Extrait du document ->
----
Découper l’espace en fonction des pratiques spatiales : une illusion ?

01 décembre 2014Julie Vallée

Face à la diversité des pratiques de mobilité et d’appropriation de l’espace local, vouloir agréger des espaces de vie individuels pour faire apparaître des territoires collectifs est un pari risqué, même si les délimitations spatiales des territoires vécus de certains habitants vivant à proximité peuvent parfois se superposer.

Face à la territorialisation de l’action publique qui pousse à diviser l’espace national en bassins de proximité ou de vie, il importe de souligner la grande diversité des façons dont les individus s’approprient leur espace local et se déplacent au quotidien au sein d’un espace qui leur est propre. Agréger des espaces de vie individuels pour faire apparaître des territoires collectifs est un pari risqué dans la mesure où les dimensions sociale et multiscalaire structurant les pratiques spatiales des individus risquent d’être ignorées.
----
Données recueillies ->
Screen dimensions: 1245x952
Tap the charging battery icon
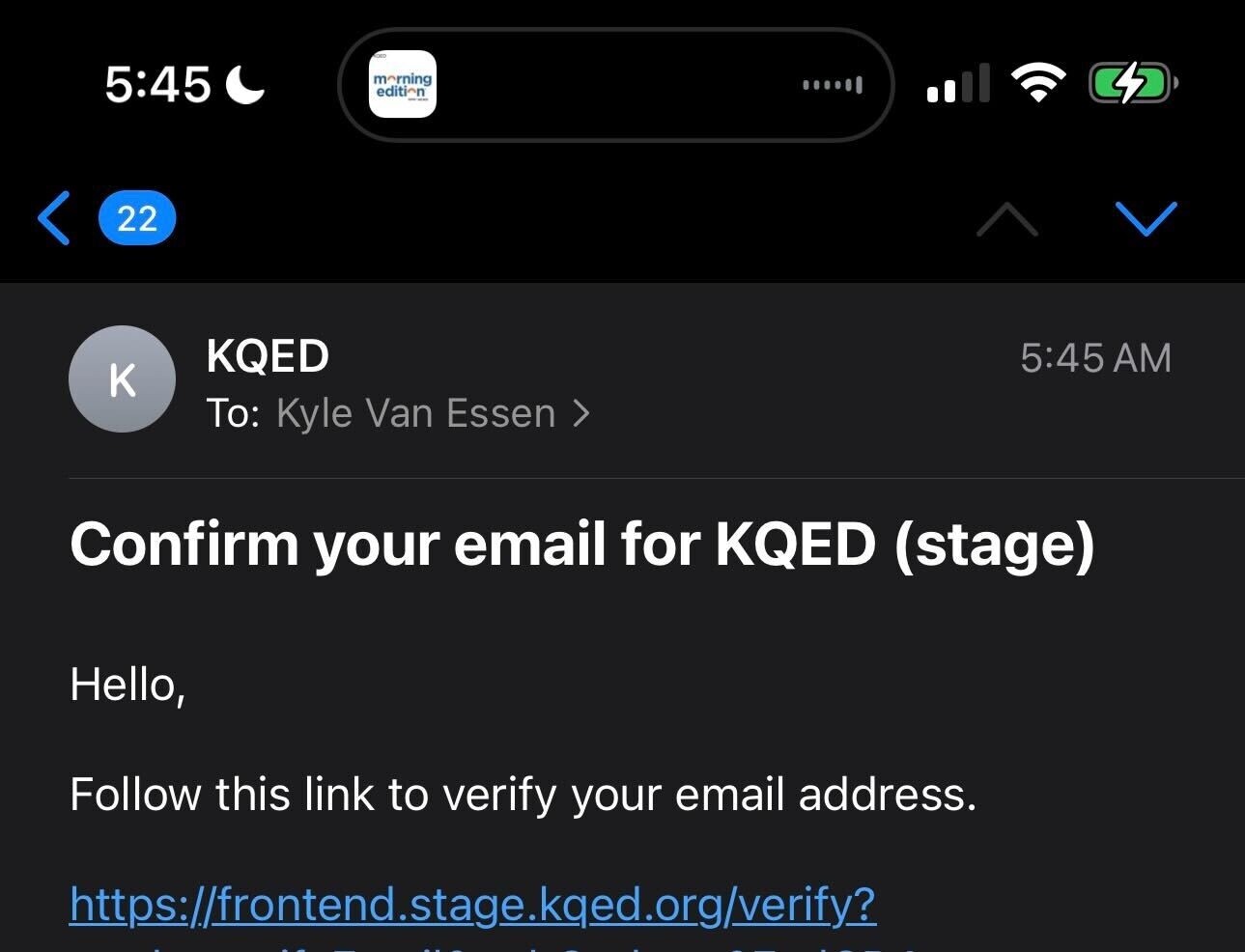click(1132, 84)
----
Consignes ->
(A) Traduisez en anglais la phrase suivante du texte sur le découpage de l'espace : « Agréger des espaces de vie individuels pour faire apparaître des territoires collectifs est un pari risqué dans la mesure où les dimensions sociale et multiscalaire structurant les pratiques spatiales des individus risquent d’être ignorées. »
(B) Poursuivez la rédaction du texte sur le découpage de l'espace à partir de sa dernière phrase.

Exercices corrigés ->
(A) Aggregating individual living spaces to bring out collective territories is a risky bet insofar as the social and multiscalar dimensions that structure individuals' spatial practices are likely to be overlooked.

(B)
Les espaces de la proximité

Si on raisonne à l’échelle locale, la notion de « bassins de proximité » laisse penser qu’on peut créer des découpages qui correspondent aux façons dont les habitants s’approprient leur espace de proximité. Pourtant, la littérature internationale portant sur les « quartiers » (neighborhood) souligne que chaque individu a sa propre représentation du quartier dans lequel il réside : un quartier unique, commun à tous n’existe pas, même si les délimitations spatiales des quartiers de certains habitants vivant à proximité peuvent se superposer. Diverses études menées essentiellement aux États-Unis ont ainsi montré que la taille des quartiers perçus variait selon le profil démographique et social des individus et selon les formes urbaines locales [e.g. Coulton et al., 2013 ; Lee & Campbell, 1997 ; Sastry et al., 2002].

CHAQUE INDIVIDU A SA PROPRE
REPRÉSENTATION DE SON QUARTIER

Dans l’agglomération parisienne, les données recueillies dans le cadre de la cohorte Sirs (santé, inégalités et ruptures sociales) permettent d’étudier les quartiers perçus de plus de 650 habitants. Si la taille moyenne de ces quartiers perçus est de 42 ha (soit un cercle d’environ 370 m de rayon), on constate que les personnes aisées, les femmes et les adultes de moins de 45 ans perçoivent leur quartier comme un espace plus étendu que les autres.

Au-delà de ces différences entre groupes, on observe de fortes variations spatiales qui se déclinent en grande partie selon la hiérarchie urbaine et la structure sociale des espaces considérés. Les quartiers perçus sont trois fois plus étendus à Paris, avec une moyenne de 74 ha, que dans les petites communes suburbaines (de moins de 50 000 habitants) avec une moyenne de 21 ha. Ceux des grandes communes suburbaines (entre 50 000 et 200 000 habitants) se situent en position intermédiaire avec une moyenne de 42 ha.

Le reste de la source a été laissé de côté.